Just Became Aware of Marilia Vargas This Morning…

Sunday, January 6th, 2008

Marilia Vargas singing Villa Lobos’ Bachianas Brasilerias No. 5. To listen is to breathe more deeply, it is that affecting. Vargas’ voice strikes me as alternative, faithful yet modern, and I’m not even sure yet how so. Something in her expressiveness that is as open to the concert hall as the corner food mart, as if she wants that voice to leap over the seats to the street, bypassing the turgid conceits of the classical/pop bin.

Marilia Vargas sings “Et Incarnatus Est” from Mozart’s Mass in C Minor. An unabashed, unembarrassed joyous marriage of the sacred and mundane in this beautiful, even mesmerizing, performance by Vargas. And though I feel compelled to say that the wonderful performance makes up for the poor quality of the audience member recording, I actually enjoyed it just as it is.

Vargas’ styling and sense of presence make me feel as though I’m in Mozart’s head listening as he realized the music, that this is how it came to him, this is how he meant it to be. This is how it was before performed.

Monteverdi’s Orfeo

Monday, January 7th, 2008

How I came across Marilia Vargas was looking up Monteverdi’s “Orfeo” at Youtube.

“Mom, look up some opera for me,” H.o.p. said. He meant something like Mozart’s “Requiem” but he’s never seen Ponnelle’s 1978 staging of “Orfeo”.

Instead I found clips from the Jordi Savall/Brian Large 2002 production. The opening is promising…

Marilia Vargas as a nymph blessing the marriage of Orpheus and Eurydice…

I love Vargas! I believe her. When she turns and retires I want to follow off the stage into that mythic realm, but she conveys the impossibility of doing so, that she’s a nymph…and as nymph originally meant bride, it is peculiarly right that she should leave us as she does, as if the nature of the bride, Eurydice, preceding Eurydice into the Underworld, abiding fate acting unconscious of itself as is sung into being the fearsome cloud which causes the earth to quake and will destroy the happiness of Orpheus and Eurydice, first with the heel-nipping snake when their happiness was so great (and perhaps self-obsessed) that tempering and humiliation were inescapable, and second when Orpheus broke the law, losing Eurydice absolutely…

Or so we are told in this story that purports to do with Orpheus’ loss of his wife and his attempt to revive her, when the Orphics believed the physical body a tomb to the soul, its Titanic nature preventing one from attaining Elysium, and strove to escape from the wheel of reincarnation, drinking deep of the waters of memory.

Bees, for the Orphics, symbolized souls swarming toward the divine unity, and Eurydice was caught by the snake when (seemingly) attempting to escape the bee-keeper.

And what about that snake?

But, never mind. We all suffer loss and can relate to the story at face value.
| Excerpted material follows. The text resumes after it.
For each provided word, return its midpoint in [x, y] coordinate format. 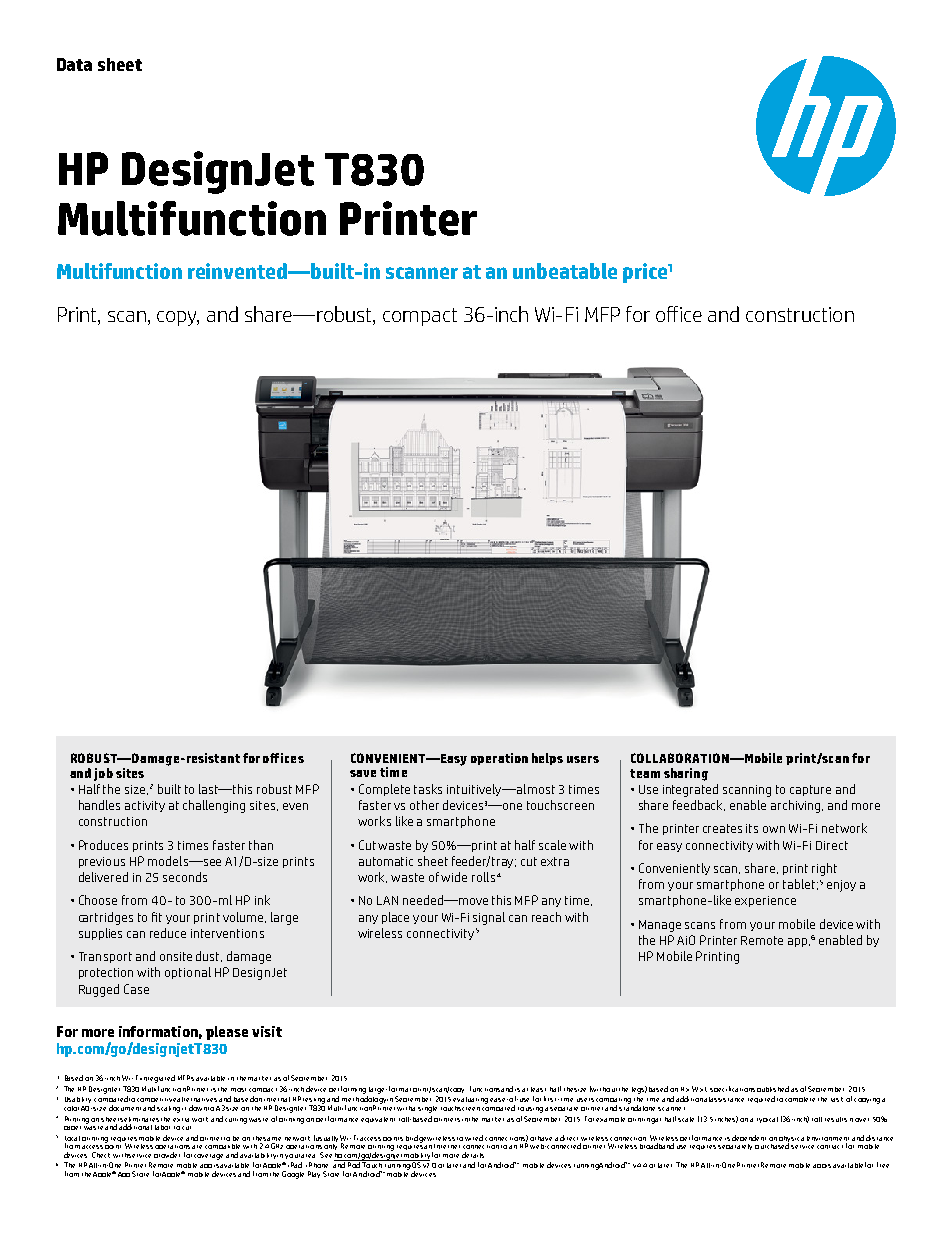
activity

The hero, Orpheus, suffers along with us, and, incredibly, with his song, charms death into giving him a second chance at happiness with Eurydice, an unparalleled victory , only to then forget compliance with the single demand set upon him.
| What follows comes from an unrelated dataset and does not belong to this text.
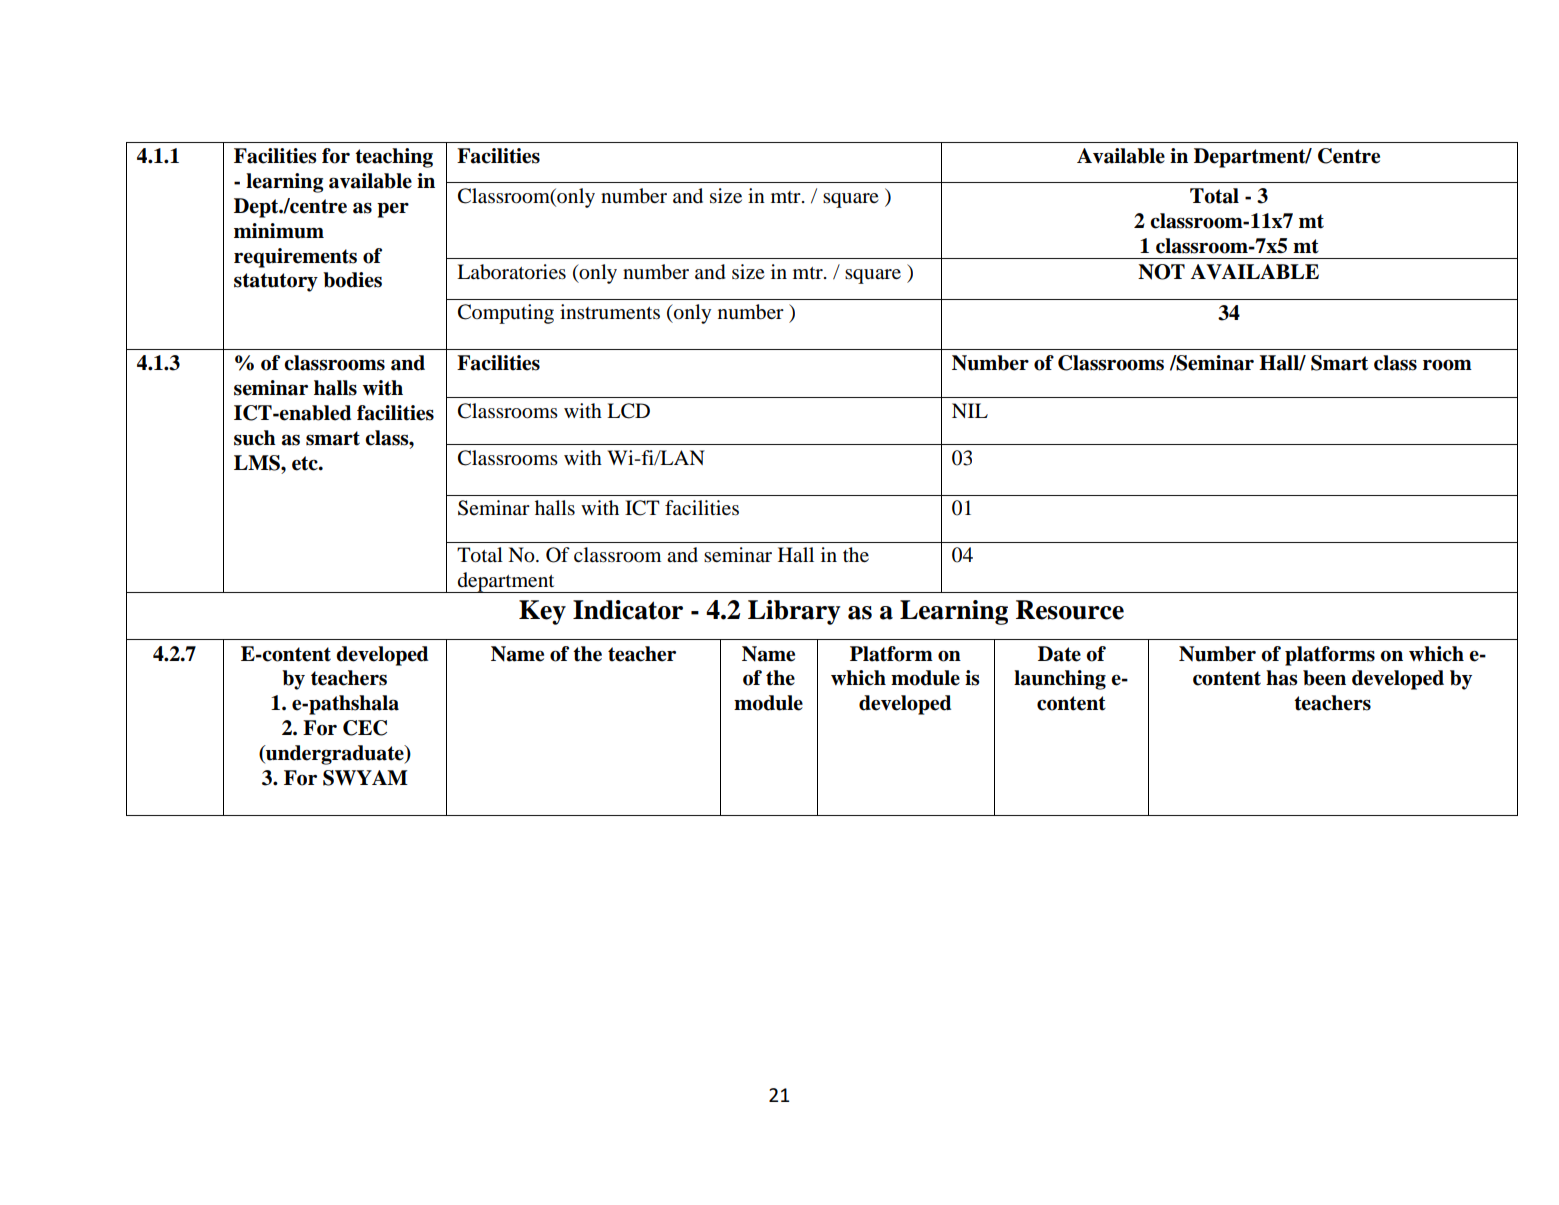 The image size is (1559, 1205). What do you see at coordinates (794, 612) in the image?
I see `Library` at bounding box center [794, 612].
There is some correspondence with the tale of Lot, though it is his wife who is saddled with the sin of looking back and throughout history has been designed as bitter, contemptible, unthankful, undisciplined.
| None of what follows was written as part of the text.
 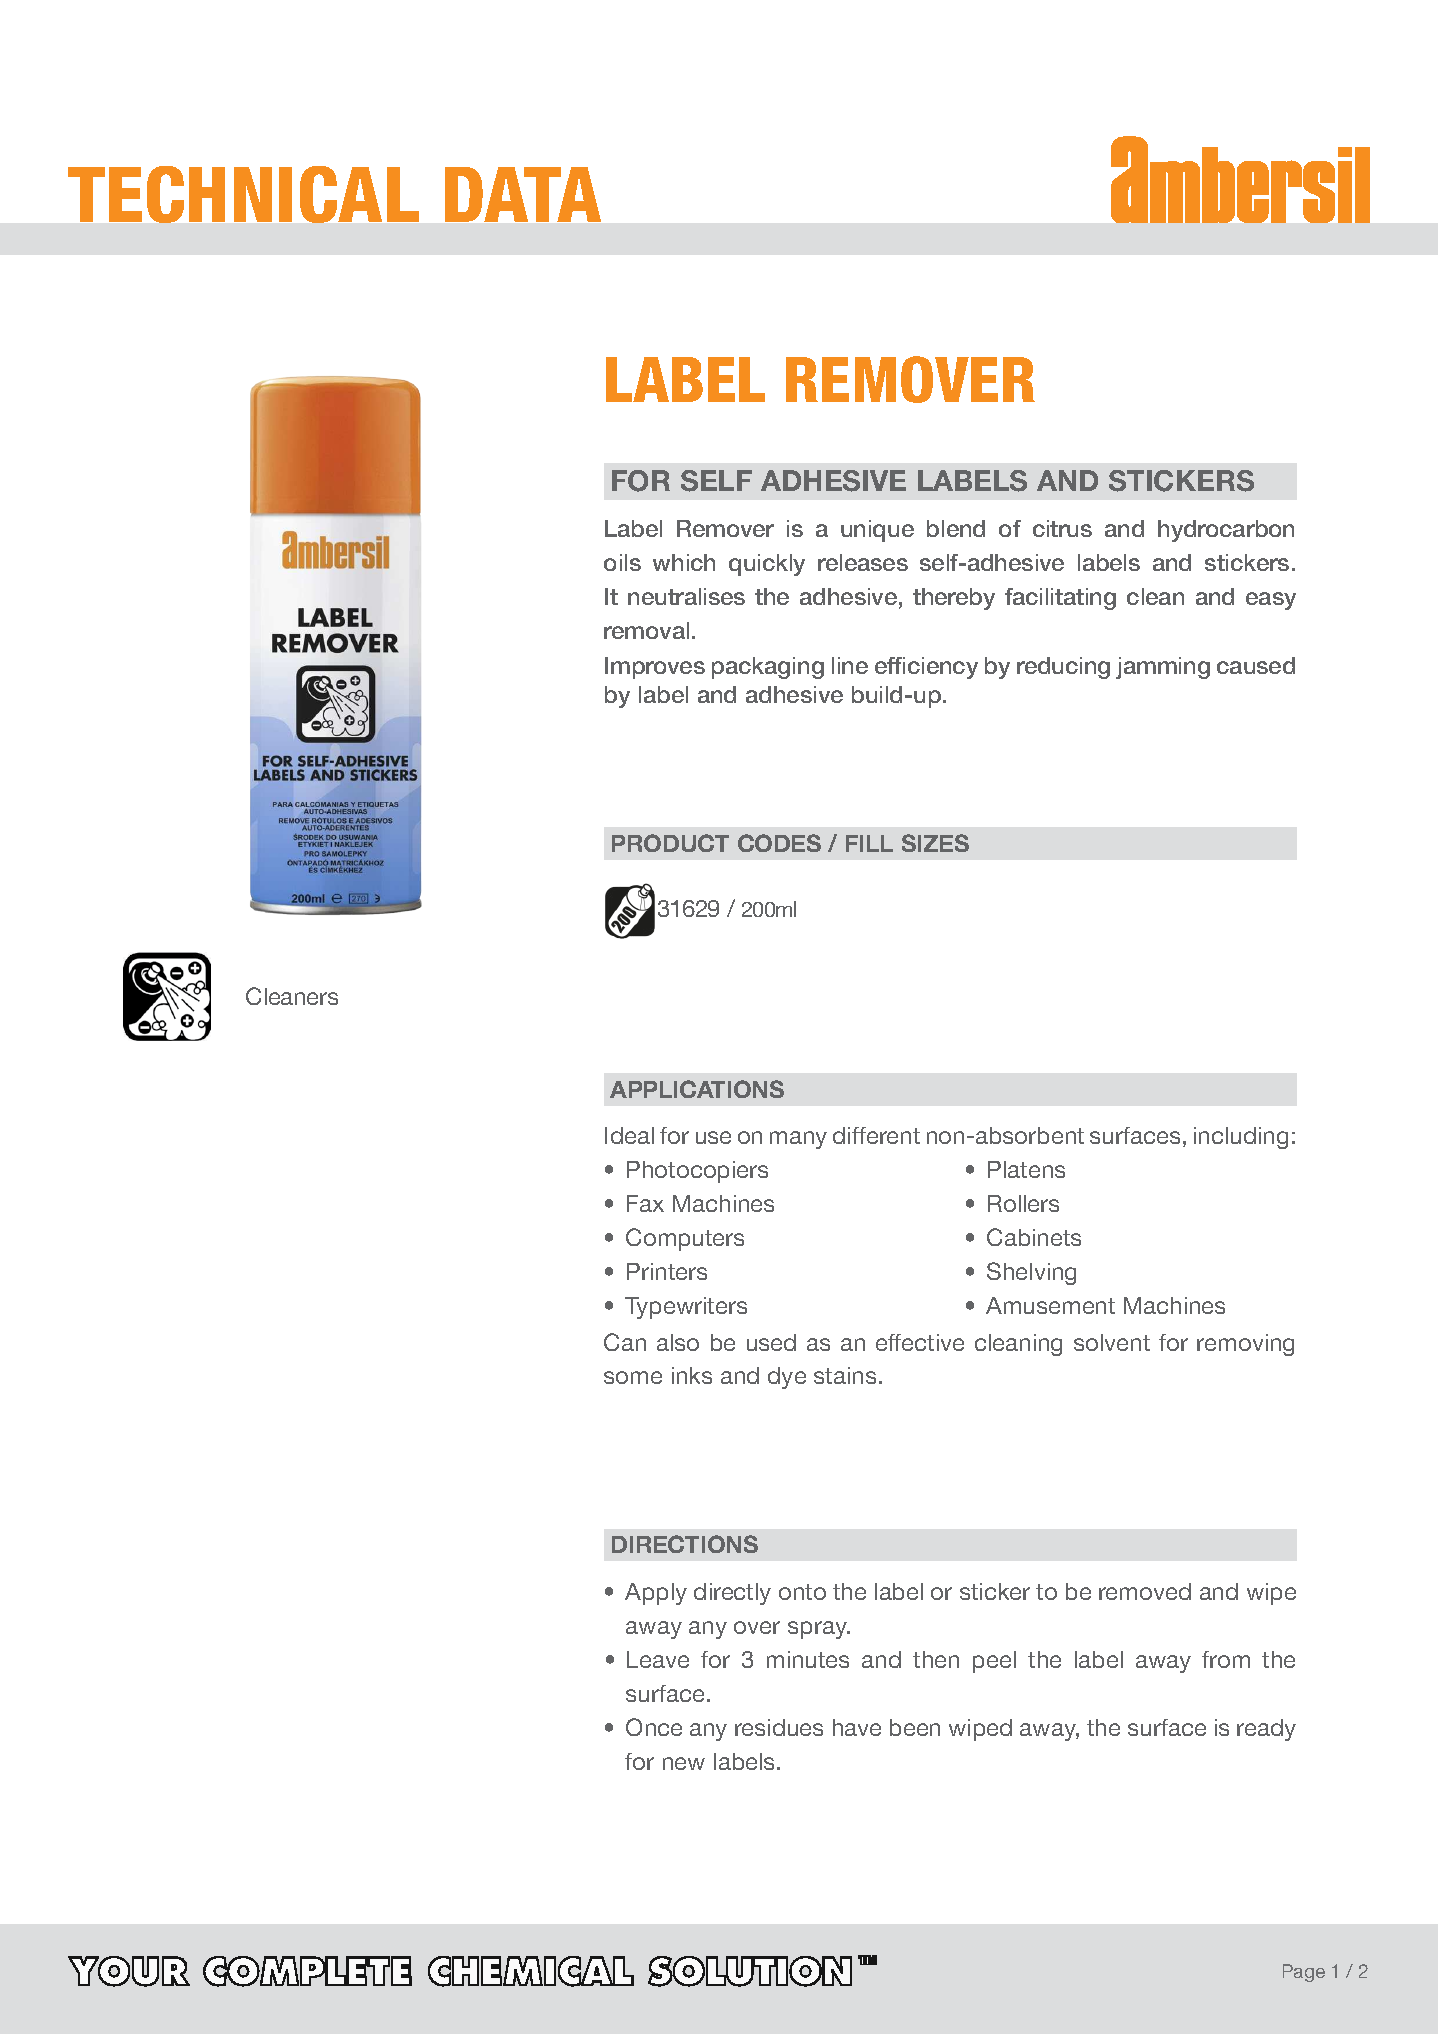 I want to click on DATA, so click(x=523, y=194).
So people are told to not reflect on the past, to not hold too tightly, to look ahead and disdain loss.

If I remember correctly, Jean Cocteau had Orpheus turn intentionally.

* * * * * * *

I’ve not seen Ponnelle’s “Orfeo”, except for several stunning clips about 15 years ago on a VHS recording, and since then I’ve longed for a copy. As I find it is now available on DVD, I have put it in my wish list and hope to buy it soon. Wouldn’t mind getting a copy of the Savall either.